Reproduce the passage below on the 1948 Olympic Games in full, with every word unchanged.

EXCERPTED PASSAGE »
========
However, each national team was assigned a vehicle with a uniformed female driver.

The games opened at 4.00 p.m. (the time shown on Big Ben on the promotional literature) on 29 July 1948. There were 80,000 spectators on the first day.

Though the 1936 Berlin Olympics had been televised, the Wembley games were the first Olympics to be broadcast by BBC television. Few people owned a television set, but nonetheless, the new medium helped to promote the Games in a way never seen before by the British public.

The Empire Pool had never been a great success as a swimming venue, but it was ideal for the Olympics. For the first time at the Olympics, swimming events were held under cover. As the Empire Pool was longer than the standard Olympic length of 50 metres, a platform was constructed across the pool which both shortened it and could house officials.

The Empire Pool also hosted the boxing and the diving, as it had at the Empire Games in 1934.

In the stadium, some poor weather, and the inferior quality of the running track, slowed the track-and-field competition times. The fewest Olympic records were set in the history of the Games thus far, although the restricted women's competition was expanded to 10 possible events with the addition of the 200-metre run, the long jump, and the shot put.

British Guiana (now Guyana), Burma (now Myanmar), Ceylon (now Sri Lanka), Iran, Iraq, Jamaica, Korea, Lebanon, Pakistan, Puerto Rico, Singapore, Syria, Trinidad and Tobago, and Venezuela were all nations sending teams for the first time. The 1948 Games were the first international competition that the Philippines, India and Pakistan officially entered as independent nations. As a team, India won their first medal as an independent nation in the field hockey competition. They were awarded the gold (also their first ever Olympic victory) when they beat Britain 4-0 in the final.

Germany and Japan were not invited to the Games due to their roles as the aggressors in World War II. The Soviet Union was invited, but they declined. The Games were, however, attended by other Communist bloc countries, including Hungary, Yugoslavia and Poland.
========
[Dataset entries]

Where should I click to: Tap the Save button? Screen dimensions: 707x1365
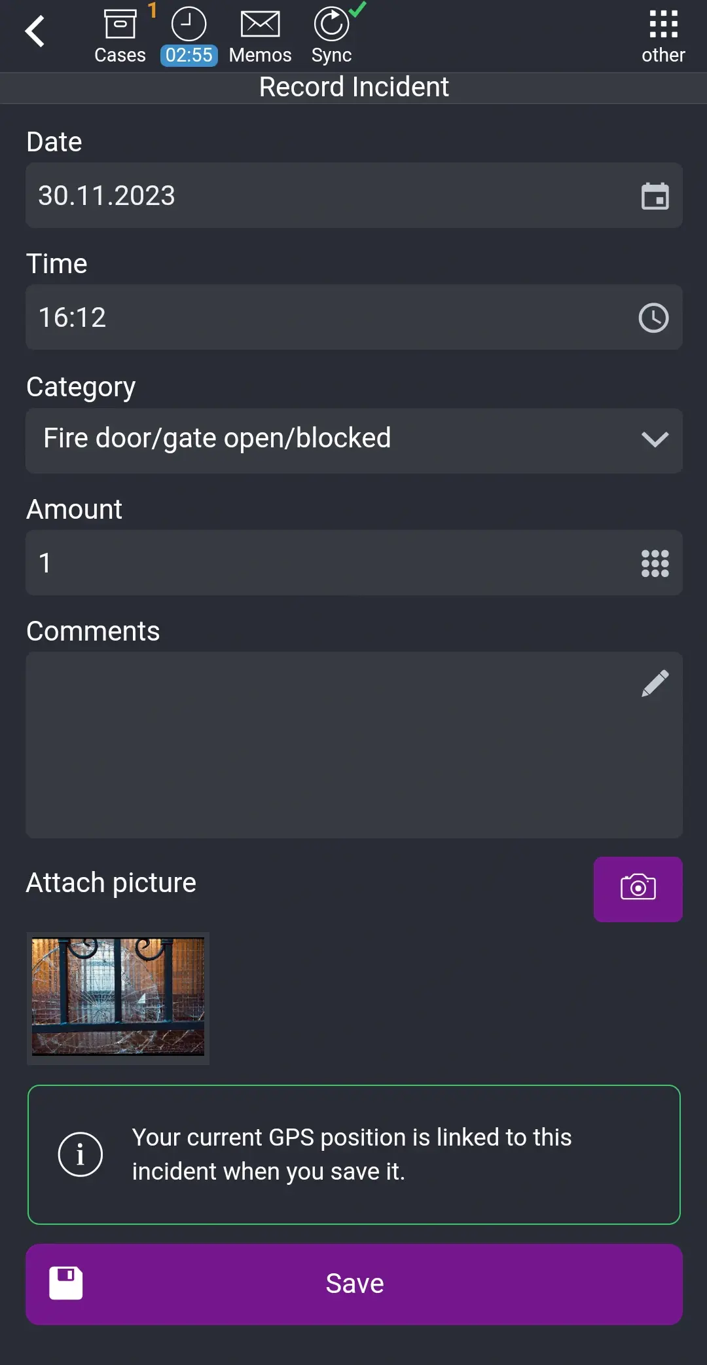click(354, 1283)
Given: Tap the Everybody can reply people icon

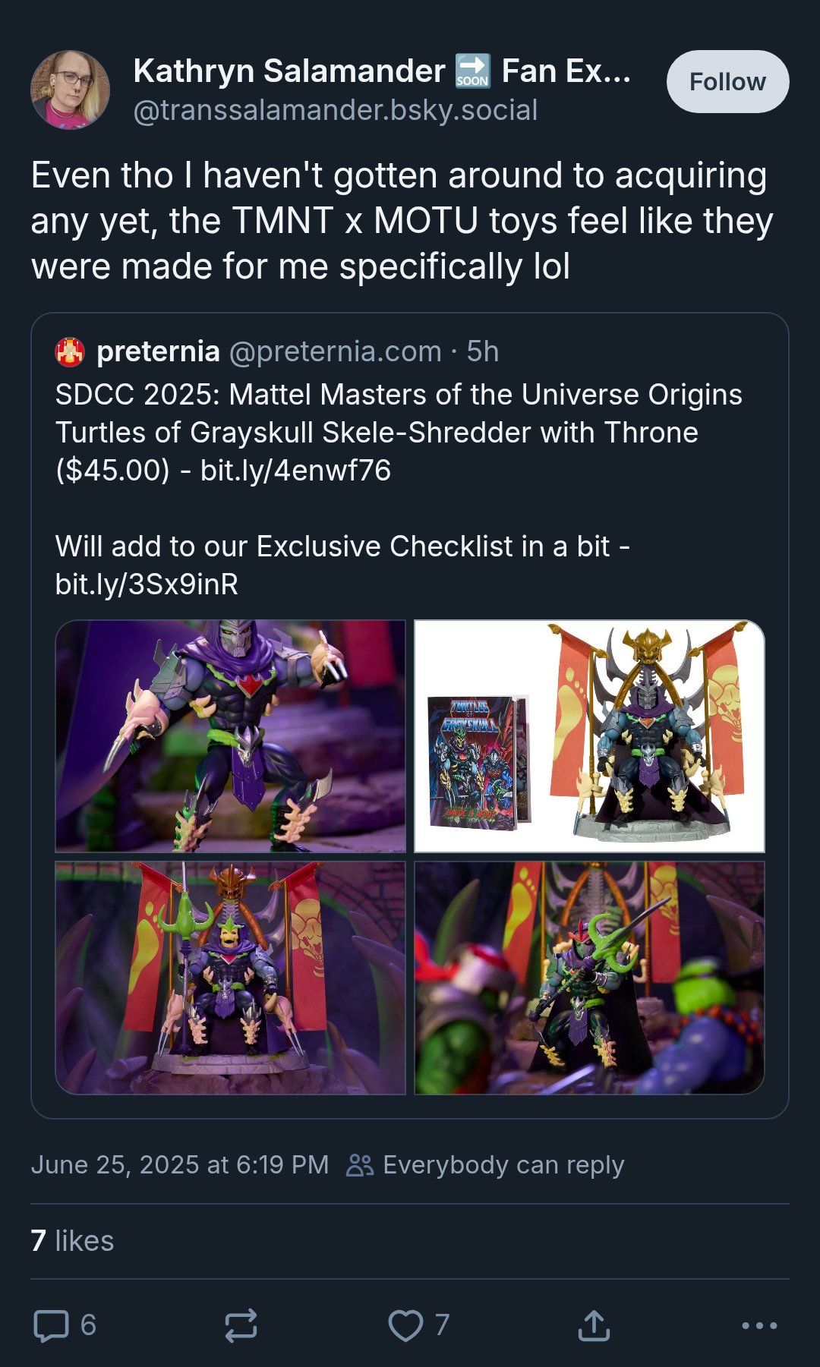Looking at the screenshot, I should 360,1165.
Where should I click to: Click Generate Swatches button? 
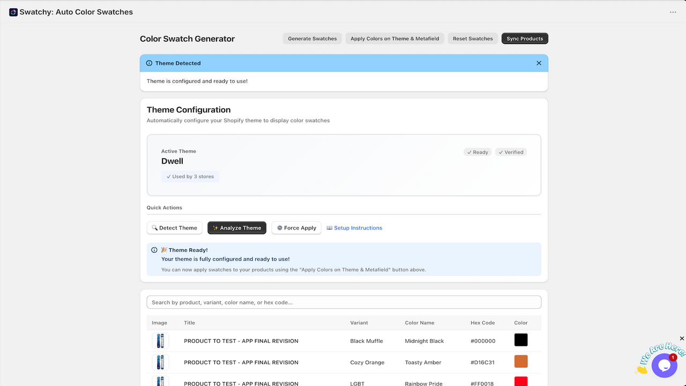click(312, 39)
========
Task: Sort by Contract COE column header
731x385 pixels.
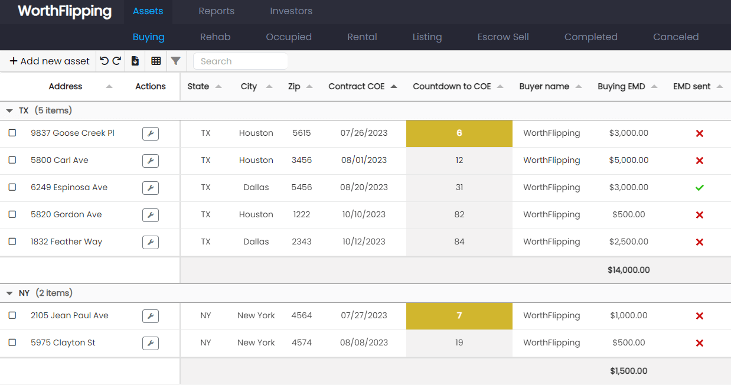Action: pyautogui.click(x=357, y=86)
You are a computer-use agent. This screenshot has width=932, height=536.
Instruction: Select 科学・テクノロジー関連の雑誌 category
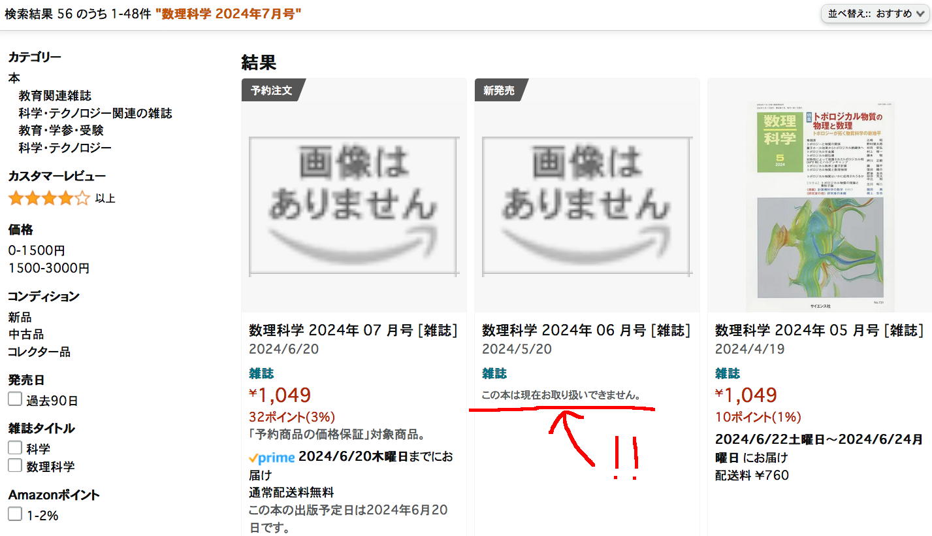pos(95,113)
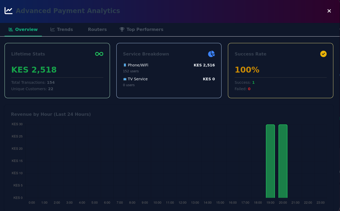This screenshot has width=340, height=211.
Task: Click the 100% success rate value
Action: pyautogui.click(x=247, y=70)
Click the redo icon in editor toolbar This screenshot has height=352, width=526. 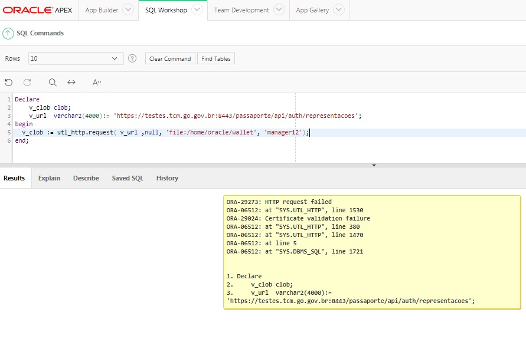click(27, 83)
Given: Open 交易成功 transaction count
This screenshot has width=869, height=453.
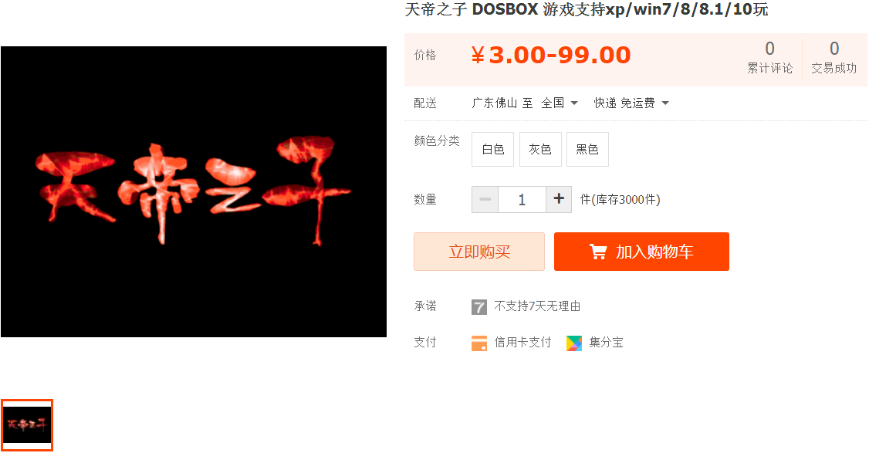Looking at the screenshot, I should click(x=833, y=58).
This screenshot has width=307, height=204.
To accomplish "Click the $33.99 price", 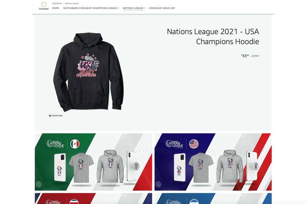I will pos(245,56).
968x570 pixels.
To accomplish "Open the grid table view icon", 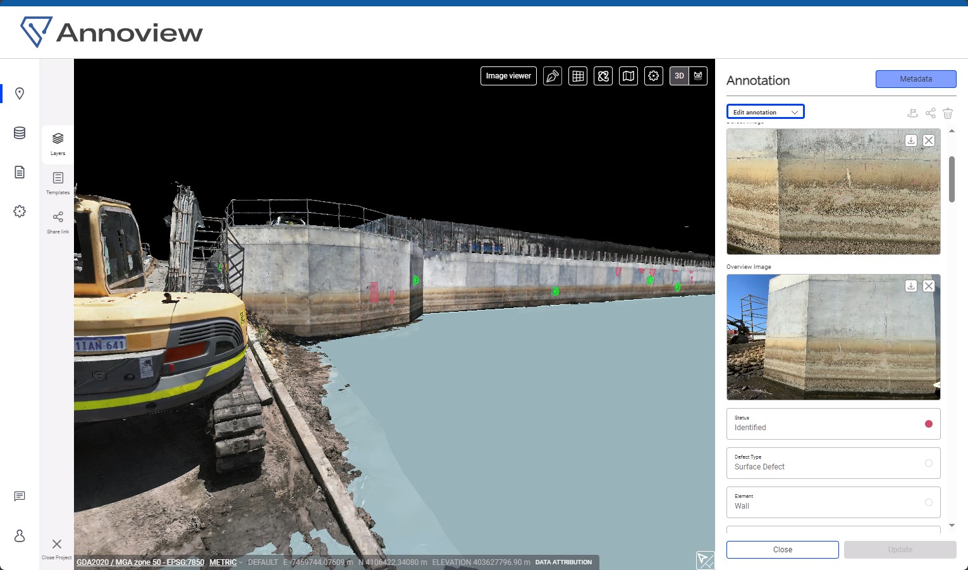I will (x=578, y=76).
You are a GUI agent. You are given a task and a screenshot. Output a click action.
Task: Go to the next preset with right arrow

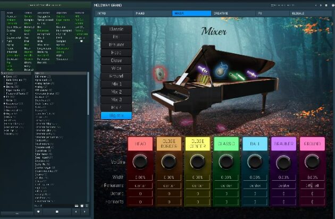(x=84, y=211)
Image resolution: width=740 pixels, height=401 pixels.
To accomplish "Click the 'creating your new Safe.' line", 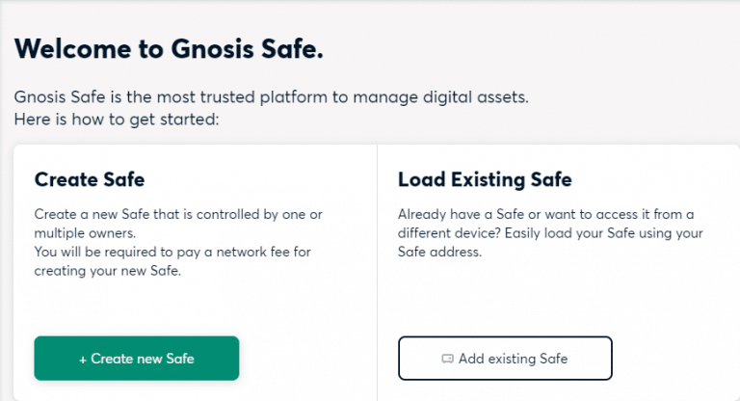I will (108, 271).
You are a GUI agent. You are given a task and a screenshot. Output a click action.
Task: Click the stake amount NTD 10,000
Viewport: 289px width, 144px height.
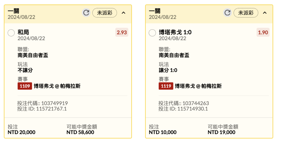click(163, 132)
========
TASK OUTPUT »
However, each national team was assigned a vehicle with a uniformed female driver.

The games opened at 4.00 p.m. (the time shown on Big Ben on the promotional literature) on 29 July 1948. There were 80,000 spectators on the first day.

Though the 1936 Berlin Olympics had been televised, the Wembley games were the first Olympics to be broadcast by BBC television. Few people owned a television set, but nonetheless, the new medium helped to promote the Games in a way never seen before by the British public.

The Empire Pool had never been a great success as a swimming venue, but it was ideal for the Olympics. For the first time at the Olympics, swimming events were held under cover. As the Empire Pool was longer than the standard Olympic length of 50 metres, a platform was constructed across the pool which both shortened it and could house officials.

The Empire Pool also hosted the boxing and the diving, as it had at the Empire Games in 1934.

In the stadium, some poor weather, and the inferior quality of the running track, slowed the track-and-field competition times. The fewest Olympic records were set in the history of the Games thus far, although the restricted women's competition was expanded to 10 possible events with the addition of the 200-metre run, the long jump, and the shot put.

British Guiana (now Guyana), Burma (now Myanmar), Ceylon (now Sri Lanka), Iran, Iraq, Jamaica, Korea, Lebanon, Pakistan, Puerto Rico, Singapore, Syria, Trinidad and Tobago, and Venezuela were all nations sending teams for the first time. The 1948 Games were the first international competition that the Philippines, India and Pakistan officially entered as independent nations. As a team, India won their first medal as an independent nation in the field hockey competition. They were awarded the gold (also their first ever Olympic victory) when they beat Britain 4-0 in the final.

Germany and Japan were not invited to the Games due to their roles as the aggressors in World War II. The Soviet Union was invited, but they declined. The Games were, however, attended by other Communist bloc countries, including Hungary, Yugoslavia and Poland.